Questionado antes da confirmação, Amorim comentou: "Olha, vou dizer francamente, o G7 de hoje precisa mais do Brasil do que o Brasil do G7. É por isso que foi criado o G20. Na realidade não sou eu, [o ex-presidente Barack] Obama disse que o G20 era o mais importante órgão econômico". O Brasil assume a presidência do G20 em dezembro.

ACORDOS

Com a negociação ainda aberta quanto aos investimentos chineses, o pecuarista Vadão Gomes se volta para os acordos mais imediatos do setor, que foi o que mais reuniu empresários na viagem inicial à China, duas semanas atrás.

Entre outras demandas antigas a serem anunciadas, como a certificação digital, ele relata que "ficou combinado de o presidente Lula dar a notícia" de que será revisto o protocolo Brasil-China de 2015, "no sentido tanto da carne bovina como da suína". Argumenta que o protocolo "é muito prejudicial ao Brasil em relação a outros fornecedores, EUA, Austrália, Argentina, que podem mandar carne com osso, exportar qualquer idade, quando nós temos só até 30 meses".

Outros dois acordos adiados, até o encontro de Lula com Xi, seriam a confirmação da instalação da fábrica chinesa de carros elétricos BYD na Bahia e a venda para companhias chinesas de 20 jatos comerciais da Embraer, do modelo E195-E2, de até 144 lugares.

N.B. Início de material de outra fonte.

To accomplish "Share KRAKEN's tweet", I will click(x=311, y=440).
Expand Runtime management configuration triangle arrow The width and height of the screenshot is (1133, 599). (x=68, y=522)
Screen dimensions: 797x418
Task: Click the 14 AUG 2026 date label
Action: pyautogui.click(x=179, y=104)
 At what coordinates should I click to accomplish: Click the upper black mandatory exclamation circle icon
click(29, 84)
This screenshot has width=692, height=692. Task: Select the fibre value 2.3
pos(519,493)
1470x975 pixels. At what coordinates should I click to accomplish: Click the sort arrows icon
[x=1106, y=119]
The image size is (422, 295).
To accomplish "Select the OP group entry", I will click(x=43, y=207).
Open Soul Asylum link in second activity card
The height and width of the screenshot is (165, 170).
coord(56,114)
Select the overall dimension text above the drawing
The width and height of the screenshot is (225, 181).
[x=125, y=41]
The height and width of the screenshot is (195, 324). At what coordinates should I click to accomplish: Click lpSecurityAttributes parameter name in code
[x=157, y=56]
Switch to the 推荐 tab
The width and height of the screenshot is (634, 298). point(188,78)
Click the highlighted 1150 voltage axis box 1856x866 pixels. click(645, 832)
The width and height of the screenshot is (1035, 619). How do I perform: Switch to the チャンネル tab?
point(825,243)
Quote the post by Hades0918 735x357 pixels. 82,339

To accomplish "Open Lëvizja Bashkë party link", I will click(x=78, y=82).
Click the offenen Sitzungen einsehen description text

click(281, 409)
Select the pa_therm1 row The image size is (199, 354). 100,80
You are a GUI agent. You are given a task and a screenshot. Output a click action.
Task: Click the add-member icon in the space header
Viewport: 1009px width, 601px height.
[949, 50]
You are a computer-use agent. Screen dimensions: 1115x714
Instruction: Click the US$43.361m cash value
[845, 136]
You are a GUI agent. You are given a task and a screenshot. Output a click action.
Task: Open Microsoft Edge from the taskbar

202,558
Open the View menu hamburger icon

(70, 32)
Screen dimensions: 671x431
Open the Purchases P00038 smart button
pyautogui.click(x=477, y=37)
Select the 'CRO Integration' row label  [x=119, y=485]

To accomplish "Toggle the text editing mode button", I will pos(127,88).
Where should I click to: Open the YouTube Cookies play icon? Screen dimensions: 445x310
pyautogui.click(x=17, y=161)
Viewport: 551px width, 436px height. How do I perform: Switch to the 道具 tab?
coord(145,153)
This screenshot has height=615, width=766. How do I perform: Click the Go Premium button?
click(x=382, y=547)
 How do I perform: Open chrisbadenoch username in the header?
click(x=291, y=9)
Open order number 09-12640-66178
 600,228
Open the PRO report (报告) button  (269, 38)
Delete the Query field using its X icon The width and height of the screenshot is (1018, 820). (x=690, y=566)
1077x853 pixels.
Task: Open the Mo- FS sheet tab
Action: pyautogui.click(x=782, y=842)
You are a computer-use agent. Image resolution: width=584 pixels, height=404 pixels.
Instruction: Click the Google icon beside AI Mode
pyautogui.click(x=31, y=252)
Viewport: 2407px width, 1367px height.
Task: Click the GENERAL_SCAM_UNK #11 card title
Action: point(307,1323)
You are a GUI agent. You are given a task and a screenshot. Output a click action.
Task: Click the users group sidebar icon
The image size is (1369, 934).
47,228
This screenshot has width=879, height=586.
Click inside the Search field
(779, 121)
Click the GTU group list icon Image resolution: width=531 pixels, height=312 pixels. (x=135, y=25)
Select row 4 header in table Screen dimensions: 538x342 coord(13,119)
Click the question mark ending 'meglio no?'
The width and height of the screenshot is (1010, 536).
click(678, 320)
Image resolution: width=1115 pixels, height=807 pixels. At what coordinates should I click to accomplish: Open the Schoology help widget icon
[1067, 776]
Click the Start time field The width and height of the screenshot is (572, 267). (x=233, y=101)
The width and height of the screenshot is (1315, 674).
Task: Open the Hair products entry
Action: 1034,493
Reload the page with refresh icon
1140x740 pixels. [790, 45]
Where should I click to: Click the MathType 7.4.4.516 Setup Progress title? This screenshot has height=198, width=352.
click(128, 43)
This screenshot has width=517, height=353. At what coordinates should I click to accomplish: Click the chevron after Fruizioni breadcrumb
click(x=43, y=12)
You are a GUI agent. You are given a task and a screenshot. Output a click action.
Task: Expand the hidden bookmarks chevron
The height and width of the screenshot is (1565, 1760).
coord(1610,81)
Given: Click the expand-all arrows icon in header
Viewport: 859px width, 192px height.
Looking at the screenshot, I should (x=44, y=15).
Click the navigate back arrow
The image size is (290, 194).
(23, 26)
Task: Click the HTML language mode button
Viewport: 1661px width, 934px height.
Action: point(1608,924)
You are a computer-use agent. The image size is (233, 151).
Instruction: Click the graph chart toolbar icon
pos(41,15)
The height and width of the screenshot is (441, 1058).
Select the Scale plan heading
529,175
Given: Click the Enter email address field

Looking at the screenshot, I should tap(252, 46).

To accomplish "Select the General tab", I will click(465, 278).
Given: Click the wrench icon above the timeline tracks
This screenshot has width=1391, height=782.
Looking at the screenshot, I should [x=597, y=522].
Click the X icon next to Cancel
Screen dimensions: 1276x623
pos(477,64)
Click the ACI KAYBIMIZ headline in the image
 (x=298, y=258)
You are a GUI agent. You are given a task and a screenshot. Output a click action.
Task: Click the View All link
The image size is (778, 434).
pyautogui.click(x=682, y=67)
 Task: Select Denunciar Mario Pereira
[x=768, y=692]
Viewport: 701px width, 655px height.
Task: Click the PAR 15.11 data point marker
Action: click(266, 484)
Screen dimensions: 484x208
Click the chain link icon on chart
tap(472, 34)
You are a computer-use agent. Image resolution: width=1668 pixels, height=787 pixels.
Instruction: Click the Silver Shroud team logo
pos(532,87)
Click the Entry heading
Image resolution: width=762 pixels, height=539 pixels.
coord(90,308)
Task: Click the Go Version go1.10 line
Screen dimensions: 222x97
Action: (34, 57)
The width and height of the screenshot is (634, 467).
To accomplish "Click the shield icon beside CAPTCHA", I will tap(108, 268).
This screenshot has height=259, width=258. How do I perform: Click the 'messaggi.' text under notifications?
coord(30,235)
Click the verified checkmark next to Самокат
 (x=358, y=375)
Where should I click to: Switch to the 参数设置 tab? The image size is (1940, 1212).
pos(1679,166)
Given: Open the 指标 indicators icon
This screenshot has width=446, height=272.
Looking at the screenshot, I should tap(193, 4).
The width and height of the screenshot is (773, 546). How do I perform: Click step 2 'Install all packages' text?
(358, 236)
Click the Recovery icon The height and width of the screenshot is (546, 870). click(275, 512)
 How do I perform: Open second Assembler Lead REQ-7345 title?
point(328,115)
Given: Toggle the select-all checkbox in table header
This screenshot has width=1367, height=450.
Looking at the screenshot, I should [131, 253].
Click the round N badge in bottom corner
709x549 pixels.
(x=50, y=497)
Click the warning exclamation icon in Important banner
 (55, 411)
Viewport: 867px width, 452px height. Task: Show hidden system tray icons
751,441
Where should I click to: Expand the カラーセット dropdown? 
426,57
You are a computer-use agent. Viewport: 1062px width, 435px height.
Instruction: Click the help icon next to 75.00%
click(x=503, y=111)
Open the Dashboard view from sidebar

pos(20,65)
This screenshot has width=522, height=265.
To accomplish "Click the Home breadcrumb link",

Duas semanas atrás, após a repercussão negativa do adiamento dos acordos, parte acabou sendo anunciada pela Agência Brasileira de Promoção de Exportações e Investimentos (ApexBrasil), em Pequim.

Entre eles, a compra de cinco navios da chinesa Cosco pela brasileira Suzano e um acordo da Vale com o banco chinês ICBC (Industrial and Commercial Bank of China) "para cooperação financeira envolvendo linhas de crédito abrangentes para mineração no Brasil".

A ApexBrasil também informou na ocasião que o ICBC passaria a atuar como banco de compensação da moeda chinesa no Brasil, dando mais um passo no memorando assinado pelos dois bancos centrais no início do ano. Segundo a agência, "as reduções das restrições ao uso do renminbi objetivam promover ainda mais o comércio bilateral e facilitar investimentos".

A perspectiva de comércio sino-brasileiro em renminbi ou yuan, como a moeda também é chamada, alcançou grande repercussão nos EUA e em outros países, sendo tratada como uma ameaça ao dólar.

Na comitiva brasileira, trata-se de conter as expectativas. A avaliação é que o impacto sobre o comércio será definido pelo uso que os exportadores brasileiros queiram fazer do novo recurso, com a vantagem de uma só operação de câmbio e uma só incidência de tarifa bancária.

Em condições de mercado, a atração pela exportação sem dólar será definida pela taxa cambial que o banco conseguir estabelecer, entre o real e o renminbi, e também pela tarifa que cobrar. Um fator que pode mudar o quadro seria uma instrução de Pequim aos seus importadores.

Além dos eventos com Xi Jinping e Dilma Rousseff, estão previstas reuniões do presidente brasileiro, na sexta, com o presidente do Congresso Nacional do Povo, Zhao Leji, e com o primeiro-ministro Li Qiang. No sábado, reúne-se em Abu Dhabi com o líder dos Emirados Árabes Unidos, Mohamed bin Zayed.